Re: [PATCH v2] KUnit: memcpy: add benchmark

Posted by David Laight 1 week, 1 day ago

On Fri, 30 Jan 2026 00:45:39 +0100
Matteo Croce <technoboy85@gmail.com> wrote:

> Add optional benchmarks for memcpy() and memmove() functions.
> Each benchmark is run twice: first with buffers aligned and then with
> buffers unaligned, to spot unaligned accesses on platforms where they
> have a noticeable performance impact.
...
> +#ifdef CONFIG_MEMCPY_KUNIT_BENCHMARK
> +
> +#define COPY_SIZE	(4 * 1024 * 1024)

That is far too big.
You are timing data-cache loads from memory, not memcpy().

To avoid cache misses you probably want to keep the size below 1k.
It is also worth timing short and very short transfers (maybe 2 and 16
bytes) because the fixed overhead can matter more than the transfer
speed.
The difference between 256 and 1024 bytes is enough to (reasonably)
infer the 'cost per byte' for long buffers.

I think I'd time a simple byte copy loop for comparison purposes.
(You might need a barrier() in the loop to stop gcc changing it.)

Alignment wise, on some Intel x86 systems the only makes a big difference
to 'rep movsb' is 32byte aligning the destination buffer.
I don't remember what I got on the zen-5.

'rep movsb' on my zen-5 has a couple of oddities.
- There is a small penalty is the destination starts in the last cache
  line of a page.
- If (dest - src) % 4096 is between 1 and 63 everything is very
  much slower.

You might want to explicitly include something for the latter.

==========

# OBJECTIVES
1 > Can you update the part of the memcpy benchmark review that opens with the words "Posted by David" and closes with "1024 * 1024)", swapping "noticeable" for "measurable"?
2 > Could you format the dataset entries, starting at the line containing "Image resolution: width=1280 pixels, height=720" and ending at the line containing "pos(1073,77)", as a JSON list of strings with one string per line and blank lines omitted?

# Items from a dataset
==========

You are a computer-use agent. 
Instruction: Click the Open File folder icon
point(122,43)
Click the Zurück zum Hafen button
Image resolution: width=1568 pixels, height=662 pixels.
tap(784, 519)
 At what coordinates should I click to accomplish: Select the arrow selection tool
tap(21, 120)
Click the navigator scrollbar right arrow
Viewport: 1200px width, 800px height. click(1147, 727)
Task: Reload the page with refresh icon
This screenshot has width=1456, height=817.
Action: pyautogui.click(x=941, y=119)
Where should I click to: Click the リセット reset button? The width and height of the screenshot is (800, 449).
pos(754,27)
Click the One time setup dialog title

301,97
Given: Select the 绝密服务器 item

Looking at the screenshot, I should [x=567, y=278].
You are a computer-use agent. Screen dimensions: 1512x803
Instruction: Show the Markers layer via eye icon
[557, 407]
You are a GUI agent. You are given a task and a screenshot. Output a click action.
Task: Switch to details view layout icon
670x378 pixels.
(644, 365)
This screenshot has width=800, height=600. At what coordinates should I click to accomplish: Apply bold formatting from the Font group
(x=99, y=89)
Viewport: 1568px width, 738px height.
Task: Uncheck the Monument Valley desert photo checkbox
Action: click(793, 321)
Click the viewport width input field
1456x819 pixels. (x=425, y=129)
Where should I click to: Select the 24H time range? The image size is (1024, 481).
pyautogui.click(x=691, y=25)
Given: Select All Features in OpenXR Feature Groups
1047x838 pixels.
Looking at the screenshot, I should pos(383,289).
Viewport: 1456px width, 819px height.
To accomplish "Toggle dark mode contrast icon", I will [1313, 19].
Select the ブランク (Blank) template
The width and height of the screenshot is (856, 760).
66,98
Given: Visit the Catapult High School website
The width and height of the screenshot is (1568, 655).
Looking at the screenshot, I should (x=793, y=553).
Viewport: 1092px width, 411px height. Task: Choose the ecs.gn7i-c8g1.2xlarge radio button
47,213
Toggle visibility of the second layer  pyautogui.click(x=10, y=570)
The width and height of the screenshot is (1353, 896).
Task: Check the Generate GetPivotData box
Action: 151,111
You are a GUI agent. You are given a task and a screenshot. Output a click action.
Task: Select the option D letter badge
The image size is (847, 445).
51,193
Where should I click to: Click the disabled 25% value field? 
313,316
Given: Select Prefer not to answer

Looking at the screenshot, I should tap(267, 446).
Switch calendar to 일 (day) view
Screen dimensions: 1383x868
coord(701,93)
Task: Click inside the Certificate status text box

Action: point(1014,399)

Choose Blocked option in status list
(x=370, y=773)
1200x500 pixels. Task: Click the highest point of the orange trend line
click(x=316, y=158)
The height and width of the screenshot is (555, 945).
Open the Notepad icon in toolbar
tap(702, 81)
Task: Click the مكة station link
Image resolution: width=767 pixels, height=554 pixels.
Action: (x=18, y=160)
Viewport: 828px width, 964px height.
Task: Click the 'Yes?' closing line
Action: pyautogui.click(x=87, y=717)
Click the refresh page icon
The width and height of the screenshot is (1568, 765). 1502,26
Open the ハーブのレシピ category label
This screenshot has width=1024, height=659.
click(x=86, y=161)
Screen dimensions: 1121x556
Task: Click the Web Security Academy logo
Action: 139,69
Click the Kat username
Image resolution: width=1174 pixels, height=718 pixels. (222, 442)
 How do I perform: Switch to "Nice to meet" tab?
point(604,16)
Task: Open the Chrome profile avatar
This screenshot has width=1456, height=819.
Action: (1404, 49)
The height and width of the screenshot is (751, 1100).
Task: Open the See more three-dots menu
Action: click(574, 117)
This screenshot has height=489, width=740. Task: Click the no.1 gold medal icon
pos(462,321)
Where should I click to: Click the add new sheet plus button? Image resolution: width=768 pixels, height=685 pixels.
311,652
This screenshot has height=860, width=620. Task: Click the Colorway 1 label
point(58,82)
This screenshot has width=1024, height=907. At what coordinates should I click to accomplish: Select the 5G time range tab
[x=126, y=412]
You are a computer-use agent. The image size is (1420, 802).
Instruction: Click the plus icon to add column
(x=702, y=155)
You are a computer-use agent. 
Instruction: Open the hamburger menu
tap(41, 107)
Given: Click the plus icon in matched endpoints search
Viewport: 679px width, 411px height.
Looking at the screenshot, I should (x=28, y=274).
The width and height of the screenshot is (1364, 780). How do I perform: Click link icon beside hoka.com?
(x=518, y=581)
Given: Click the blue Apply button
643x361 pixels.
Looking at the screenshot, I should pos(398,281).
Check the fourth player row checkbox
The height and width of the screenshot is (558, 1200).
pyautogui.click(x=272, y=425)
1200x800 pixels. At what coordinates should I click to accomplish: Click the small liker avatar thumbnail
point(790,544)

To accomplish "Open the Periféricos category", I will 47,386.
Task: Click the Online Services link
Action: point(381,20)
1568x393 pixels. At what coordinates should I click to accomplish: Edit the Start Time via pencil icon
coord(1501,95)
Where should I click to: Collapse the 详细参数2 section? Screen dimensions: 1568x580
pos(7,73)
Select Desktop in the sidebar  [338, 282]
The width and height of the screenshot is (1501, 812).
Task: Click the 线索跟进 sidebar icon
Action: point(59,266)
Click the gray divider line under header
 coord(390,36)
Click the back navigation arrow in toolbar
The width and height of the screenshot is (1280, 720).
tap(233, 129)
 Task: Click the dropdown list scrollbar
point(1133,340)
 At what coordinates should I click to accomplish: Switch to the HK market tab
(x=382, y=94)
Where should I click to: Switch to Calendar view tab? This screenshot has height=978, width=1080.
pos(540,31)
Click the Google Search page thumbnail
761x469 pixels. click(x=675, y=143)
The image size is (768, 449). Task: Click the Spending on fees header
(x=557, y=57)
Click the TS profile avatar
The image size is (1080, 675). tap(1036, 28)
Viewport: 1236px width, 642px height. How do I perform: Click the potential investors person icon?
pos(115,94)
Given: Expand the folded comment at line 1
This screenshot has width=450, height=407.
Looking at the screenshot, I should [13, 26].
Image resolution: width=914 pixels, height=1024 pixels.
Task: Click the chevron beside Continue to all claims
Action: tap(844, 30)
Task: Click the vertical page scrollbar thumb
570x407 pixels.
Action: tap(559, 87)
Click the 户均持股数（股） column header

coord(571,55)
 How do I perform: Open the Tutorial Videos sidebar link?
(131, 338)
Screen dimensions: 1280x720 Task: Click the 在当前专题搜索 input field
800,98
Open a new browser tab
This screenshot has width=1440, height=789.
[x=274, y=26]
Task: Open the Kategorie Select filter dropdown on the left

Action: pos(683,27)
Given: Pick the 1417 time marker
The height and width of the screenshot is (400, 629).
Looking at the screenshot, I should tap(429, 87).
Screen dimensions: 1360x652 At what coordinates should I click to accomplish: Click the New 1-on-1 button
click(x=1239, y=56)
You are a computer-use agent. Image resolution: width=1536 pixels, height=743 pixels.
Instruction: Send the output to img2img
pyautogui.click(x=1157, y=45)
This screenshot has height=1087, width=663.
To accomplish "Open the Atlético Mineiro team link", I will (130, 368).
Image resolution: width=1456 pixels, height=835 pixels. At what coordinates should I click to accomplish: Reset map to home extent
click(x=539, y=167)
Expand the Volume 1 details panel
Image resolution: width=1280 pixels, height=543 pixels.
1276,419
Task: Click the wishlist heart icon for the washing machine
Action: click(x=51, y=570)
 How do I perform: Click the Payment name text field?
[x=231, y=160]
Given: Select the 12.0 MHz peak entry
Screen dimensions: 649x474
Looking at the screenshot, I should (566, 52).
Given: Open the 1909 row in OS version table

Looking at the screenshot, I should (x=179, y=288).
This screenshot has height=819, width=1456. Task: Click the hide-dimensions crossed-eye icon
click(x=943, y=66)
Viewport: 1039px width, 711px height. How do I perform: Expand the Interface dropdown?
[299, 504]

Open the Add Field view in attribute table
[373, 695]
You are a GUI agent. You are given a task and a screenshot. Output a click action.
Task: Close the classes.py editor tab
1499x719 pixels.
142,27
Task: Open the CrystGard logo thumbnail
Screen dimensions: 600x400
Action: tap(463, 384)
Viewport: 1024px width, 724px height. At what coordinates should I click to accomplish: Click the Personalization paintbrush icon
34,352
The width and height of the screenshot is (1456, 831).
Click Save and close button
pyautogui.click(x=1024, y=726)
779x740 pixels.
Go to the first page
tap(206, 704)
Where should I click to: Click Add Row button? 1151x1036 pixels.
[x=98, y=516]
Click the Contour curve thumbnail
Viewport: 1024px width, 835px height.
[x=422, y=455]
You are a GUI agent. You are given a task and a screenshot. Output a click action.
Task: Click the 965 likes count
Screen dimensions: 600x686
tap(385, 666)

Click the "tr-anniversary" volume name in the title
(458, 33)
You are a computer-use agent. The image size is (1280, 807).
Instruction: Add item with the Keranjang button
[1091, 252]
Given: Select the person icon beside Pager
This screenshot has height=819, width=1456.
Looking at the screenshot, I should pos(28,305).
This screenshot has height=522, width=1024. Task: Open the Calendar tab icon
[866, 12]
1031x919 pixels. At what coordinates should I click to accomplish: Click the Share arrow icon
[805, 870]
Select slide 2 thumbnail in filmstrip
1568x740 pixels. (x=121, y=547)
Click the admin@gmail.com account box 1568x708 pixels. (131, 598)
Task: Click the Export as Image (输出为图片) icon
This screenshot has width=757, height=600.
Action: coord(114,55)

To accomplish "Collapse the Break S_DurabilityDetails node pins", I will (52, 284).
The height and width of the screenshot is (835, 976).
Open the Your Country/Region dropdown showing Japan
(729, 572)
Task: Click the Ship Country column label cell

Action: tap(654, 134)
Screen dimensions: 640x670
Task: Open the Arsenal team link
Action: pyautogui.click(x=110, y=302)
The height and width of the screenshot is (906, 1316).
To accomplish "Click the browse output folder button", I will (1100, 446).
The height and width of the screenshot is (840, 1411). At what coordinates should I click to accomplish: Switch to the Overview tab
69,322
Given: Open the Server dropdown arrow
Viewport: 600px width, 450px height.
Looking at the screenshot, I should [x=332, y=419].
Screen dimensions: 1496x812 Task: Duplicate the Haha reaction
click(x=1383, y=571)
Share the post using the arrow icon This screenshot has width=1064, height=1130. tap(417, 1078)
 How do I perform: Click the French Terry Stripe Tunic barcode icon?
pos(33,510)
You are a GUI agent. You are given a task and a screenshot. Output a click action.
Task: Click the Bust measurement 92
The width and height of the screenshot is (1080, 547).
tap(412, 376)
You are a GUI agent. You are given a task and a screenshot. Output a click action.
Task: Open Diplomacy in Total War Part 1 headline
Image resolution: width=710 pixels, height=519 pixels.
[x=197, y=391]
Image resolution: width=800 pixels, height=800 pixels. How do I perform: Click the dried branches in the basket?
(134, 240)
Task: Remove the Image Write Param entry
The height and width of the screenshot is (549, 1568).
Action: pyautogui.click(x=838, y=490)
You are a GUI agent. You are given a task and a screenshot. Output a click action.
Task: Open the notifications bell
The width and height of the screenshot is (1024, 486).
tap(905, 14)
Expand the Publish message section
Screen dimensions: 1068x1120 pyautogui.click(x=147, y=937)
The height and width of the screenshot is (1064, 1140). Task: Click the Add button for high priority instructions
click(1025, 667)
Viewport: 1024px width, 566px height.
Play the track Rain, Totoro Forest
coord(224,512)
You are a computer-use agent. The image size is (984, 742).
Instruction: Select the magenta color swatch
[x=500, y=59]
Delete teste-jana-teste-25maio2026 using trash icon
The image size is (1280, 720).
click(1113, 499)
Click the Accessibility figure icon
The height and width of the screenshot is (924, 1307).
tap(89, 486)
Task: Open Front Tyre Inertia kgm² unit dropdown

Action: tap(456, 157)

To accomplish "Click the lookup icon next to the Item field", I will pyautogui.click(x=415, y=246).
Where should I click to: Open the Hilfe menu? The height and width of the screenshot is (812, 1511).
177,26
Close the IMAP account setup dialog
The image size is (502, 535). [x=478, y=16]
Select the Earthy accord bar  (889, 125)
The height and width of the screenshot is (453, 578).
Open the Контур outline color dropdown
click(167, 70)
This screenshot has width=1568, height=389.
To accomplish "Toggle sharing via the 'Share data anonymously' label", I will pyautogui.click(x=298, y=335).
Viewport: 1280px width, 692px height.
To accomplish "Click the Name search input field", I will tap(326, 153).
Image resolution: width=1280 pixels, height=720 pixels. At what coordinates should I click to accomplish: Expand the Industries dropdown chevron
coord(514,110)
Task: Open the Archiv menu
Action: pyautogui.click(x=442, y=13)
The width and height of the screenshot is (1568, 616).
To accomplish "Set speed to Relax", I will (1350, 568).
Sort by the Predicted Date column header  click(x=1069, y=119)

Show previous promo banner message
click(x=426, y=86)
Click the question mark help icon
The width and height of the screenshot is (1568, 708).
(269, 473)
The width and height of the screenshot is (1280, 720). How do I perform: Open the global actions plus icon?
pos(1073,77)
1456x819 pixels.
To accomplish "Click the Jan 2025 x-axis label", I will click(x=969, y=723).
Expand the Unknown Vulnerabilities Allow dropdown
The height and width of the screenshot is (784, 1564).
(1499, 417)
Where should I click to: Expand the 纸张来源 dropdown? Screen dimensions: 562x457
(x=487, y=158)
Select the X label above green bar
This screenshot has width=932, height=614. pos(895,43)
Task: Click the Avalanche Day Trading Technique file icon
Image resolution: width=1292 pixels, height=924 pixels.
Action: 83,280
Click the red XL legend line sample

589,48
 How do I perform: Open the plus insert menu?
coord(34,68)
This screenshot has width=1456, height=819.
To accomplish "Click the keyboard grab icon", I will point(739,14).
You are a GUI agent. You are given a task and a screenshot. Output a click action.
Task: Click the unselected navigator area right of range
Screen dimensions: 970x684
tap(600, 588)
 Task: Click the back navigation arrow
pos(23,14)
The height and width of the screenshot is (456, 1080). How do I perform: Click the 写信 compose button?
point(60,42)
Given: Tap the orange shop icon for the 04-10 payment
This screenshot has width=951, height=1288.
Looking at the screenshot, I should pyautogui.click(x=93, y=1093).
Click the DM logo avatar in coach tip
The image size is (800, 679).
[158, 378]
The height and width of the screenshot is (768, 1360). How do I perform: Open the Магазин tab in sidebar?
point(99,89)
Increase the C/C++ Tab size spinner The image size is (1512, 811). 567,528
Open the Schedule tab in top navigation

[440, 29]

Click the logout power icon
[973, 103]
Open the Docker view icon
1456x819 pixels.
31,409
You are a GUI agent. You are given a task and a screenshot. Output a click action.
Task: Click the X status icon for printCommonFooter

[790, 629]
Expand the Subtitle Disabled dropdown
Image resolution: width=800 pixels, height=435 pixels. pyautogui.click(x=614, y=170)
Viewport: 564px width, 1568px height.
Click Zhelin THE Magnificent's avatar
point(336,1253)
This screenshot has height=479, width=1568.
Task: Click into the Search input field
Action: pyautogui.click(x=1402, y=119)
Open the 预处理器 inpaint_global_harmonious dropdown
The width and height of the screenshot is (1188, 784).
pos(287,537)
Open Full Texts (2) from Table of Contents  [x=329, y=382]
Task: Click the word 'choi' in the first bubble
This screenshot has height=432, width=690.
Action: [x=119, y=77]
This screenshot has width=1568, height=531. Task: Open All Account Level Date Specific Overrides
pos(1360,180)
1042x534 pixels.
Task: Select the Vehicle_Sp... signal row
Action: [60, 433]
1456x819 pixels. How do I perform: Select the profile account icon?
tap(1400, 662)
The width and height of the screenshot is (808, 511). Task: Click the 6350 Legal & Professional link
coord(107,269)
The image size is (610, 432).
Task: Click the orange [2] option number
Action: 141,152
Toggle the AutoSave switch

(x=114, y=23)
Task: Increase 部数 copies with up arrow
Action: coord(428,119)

==========

# ANSWERS TO THE EXERCISES
1 >
Posted by David Laight 1 week, 1 day ago

On Fri, 30 Jan 2026 00:45:39 +0100
Matteo Croce <technoboy85@gmail.com> wrote:

> Add optional benchmarks for memcpy() and memmove() functions.
> Each benchmark is run twice: first with buffers aligned and then with
> buffers unaligned, to spot unaligned accesses on platforms where they
> have a measurable performance impact.
...
> +#ifdef CONFIG_MEMCPY_KUNIT_BENCHMARK
> +
> +#define COPY_SIZE	(4 * 1024 * 1024)

2 >
[
  "Image resolution: width=1280 pixels, height=720 pixels. At what coordinates should I click to accomplish: Expand the Industries dropdown chevron",
  "coord(514,110)",
  "Task: Open the Archiv menu",
  "Action: pyautogui.click(x=442, y=13)",
  "The width and height of the screenshot is (1568, 616).",
  "To accomplish \"Set speed to Relax\", I will (1350, 568).",
  "Sort by the Predicted Date column header  click(x=1069, y=119)",
  "Show previous promo banner message",
  "click(x=426, y=86)",
  "Click the question mark help icon",
  "The width and height of the screenshot is (1568, 708).",
  "(269, 473)",
  "The width and height of the screenshot is (1280, 720). How do I perform: Open the global actions plus icon?",
  "pos(1073,77)"
]